Updated on: 08 July,2013 11:37 AM IST  | 
Agencies |

Hundreds of thousands rallied across Egypt in support of the popular military overthrow of President Mohamed Morsi as the interim government said it would announce a new prime minister within a day.

Egyptians throng streets in support of army-backed revolt

Staged two days after Islamist rallies exploded into bloodshed, the protests came as a senior official said a new prime minister would be announced today.u00a0


Interim president Adly Mansour was leaning towards appointing centre-left lawyer Ziad Bahaa Eldin as prime minister and Nobel Laureate Mohamed ElBaradei as vice president, the president's media advisor Ahmed al-Muslimani told AFP.



Fireworks light up the sky as hundreds of thousands Egyptians flood Egypt's landmark Tahrir square to demontrate against ousted President Mohammed Morsi and in support of the Egyptian Army in Cairo.

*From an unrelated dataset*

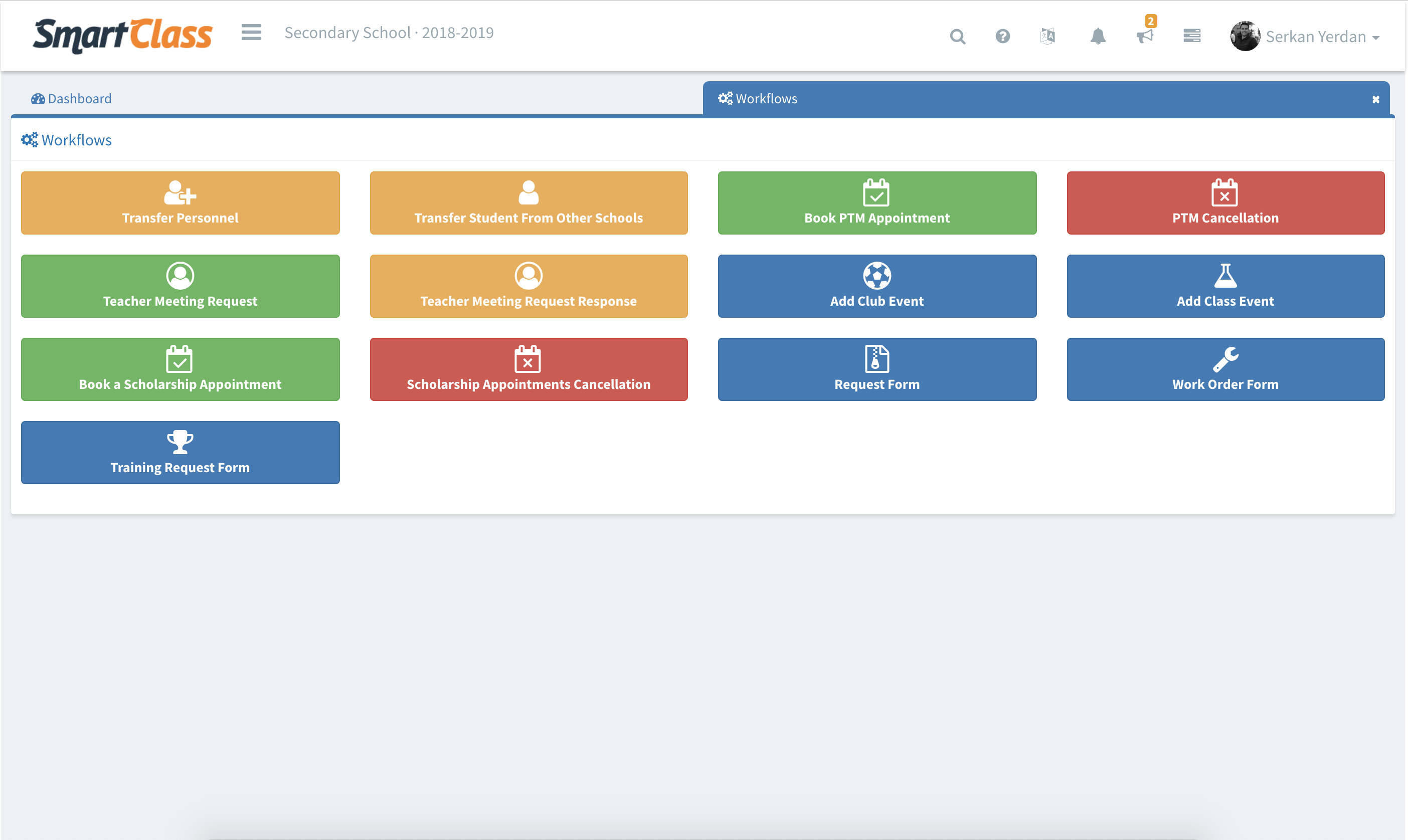The height and width of the screenshot is (840, 1408).
Task: Click the search magnifier icon
Action: (957, 37)
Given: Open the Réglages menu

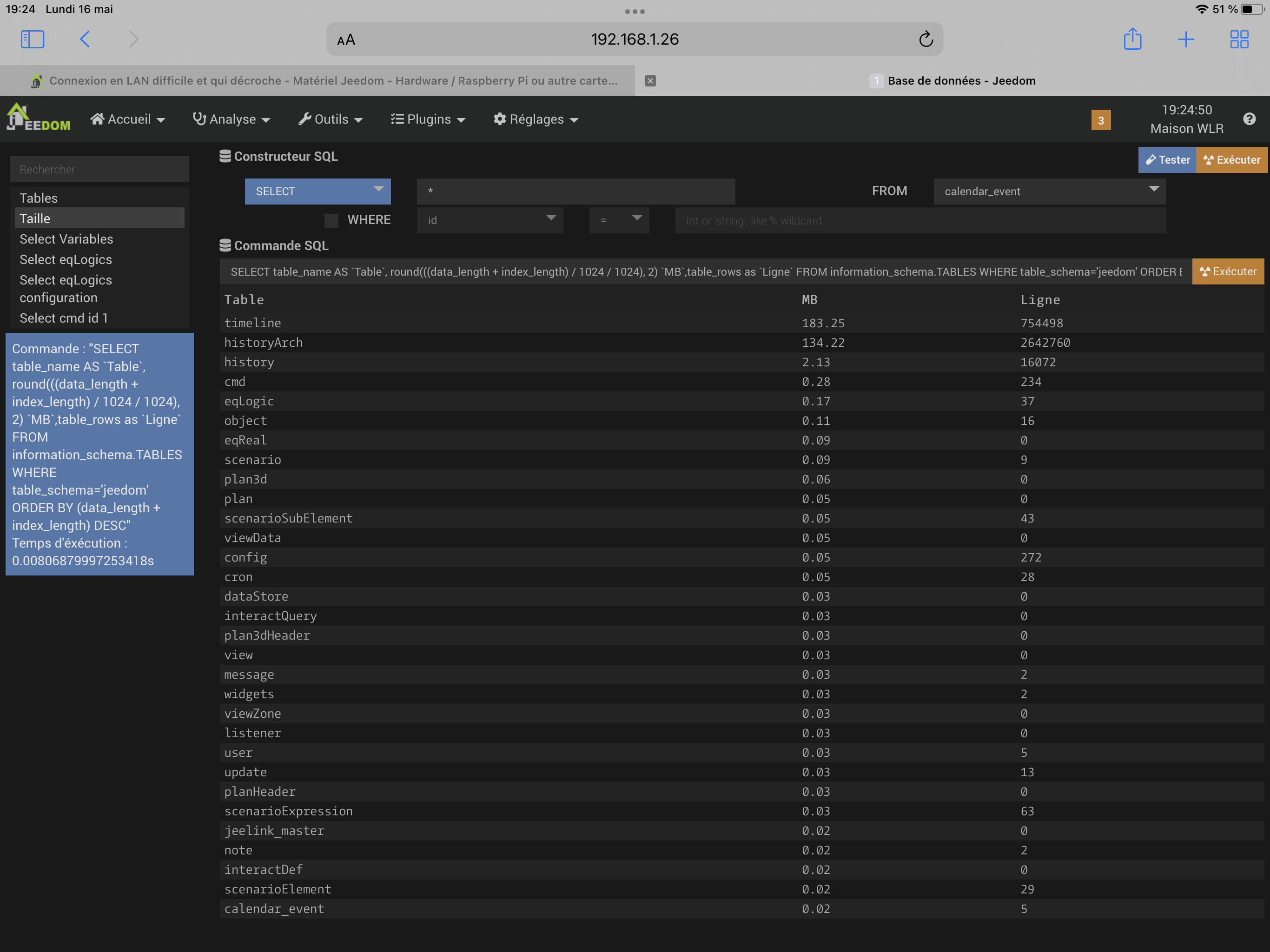Looking at the screenshot, I should [x=536, y=119].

Pic/AFP


If confirmed, Mansour has tried to find a technocrat without the baggage of ElBaradei, whose candidacy outraged Salafi Islamists in a loose coalition that backed president Mohamed Morsi's overthrow by the military on Wednesday.

The Salafis say ElBaradei, viewed as an ardent secularist and top opponent to Islamist Morsi, would have been a divisive premier. But the head of the Salafi Al-Nour party also objected to Bahaa Eldin, because the business lawyer used to belong to ElBaradei's National Salvation Front coalition.

"We don't object to (Eldin) personally, he is an economic pillar," Yunis Makhyun told the Dubai-based Al-Arabiya television channel. "We reject his candidacy because he belonged to the National Salvation Front," he said.

Muslimani has said that while the presidency would listen to objections against prime minister candidates, it could not please everyone with its final choice.

The son of a prominent writer, Bahaa Eldin would be handed the enormous task of bringing a semblance of unity to the new Egypt, just days after the military ousted Morsi.

The development came as protests swelled to an estimated 250,000 in Cairo's Tahrir Square yesterday, epicentre of the 2011 revolution which toppled Hosni Mubarak.

Wave after wave of military aircraft skimmed over the capital, with one formation leaving behind long trails of smoke in black, white and red ; the colours of the Egyptian flag.

"We are on the street to show the world that it was a popular revolution and not a coup that overthrew" Morsi on Wednesday, said a beaming teacher who gave her name as Magda.